China has for years sought to dampen speculation in its housing sector. Wang Menghui, housing minister, said in January that China would not use property to prop up the economy, reiterating President Xi Jinping’s 2017 slogan that houses were for “living in” rather than speculating. The government recently cancelled land auctions in big cities after previous constraints unintentionally stoked price increases
“This time around the policymakers seem to be more persistently sticking to their credit control measures,” said Helen Qiao, head of economic research for Asia at Bank of America, who said the slowdown was “mainly induced by policy tightening”.
Beijing, also regards property as an important part of its push for “common prosperity”. The housing ministry last week unveiled a three-year inspection of the sector, bolstering the government’s push to increase control over sectors from education to tech.
With its wider economic recovery from the pandemic still incomplete and disruptions from a recent spate of new infections exposing lingering weaknesses in consumption, China’s economy is under rising pressure.
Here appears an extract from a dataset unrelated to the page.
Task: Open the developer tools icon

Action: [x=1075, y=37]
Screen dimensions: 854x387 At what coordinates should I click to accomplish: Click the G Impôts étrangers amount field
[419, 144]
Lu noted the fall in land purchases would probably weigh on property investment and demand for construction materials, as well as revenues at local governments that sell land to developers. But others pointed to a link between the common prosperity campaign and Beijing’s approach to property.
“Beijing has more considerations than the economic point of view,” said Larry Hu, chief China economist at Macquarie. “Two to three months of bad data is not going to make [it] loosen [monetary policy]”.
Beyond the data, it is still unclear how central and local governments would react to longer-term weaknesses in a sector that has generated huge economic activity, employment and wealth. In Jinan, one project still has a third of its apartments available almost two years after its launch. It is charging Rmb19,100 per square metre, below its break-even price of Rmb20,000.
“Our top priority is to improve cash flow,” said an official at the company, “instead of profitability.”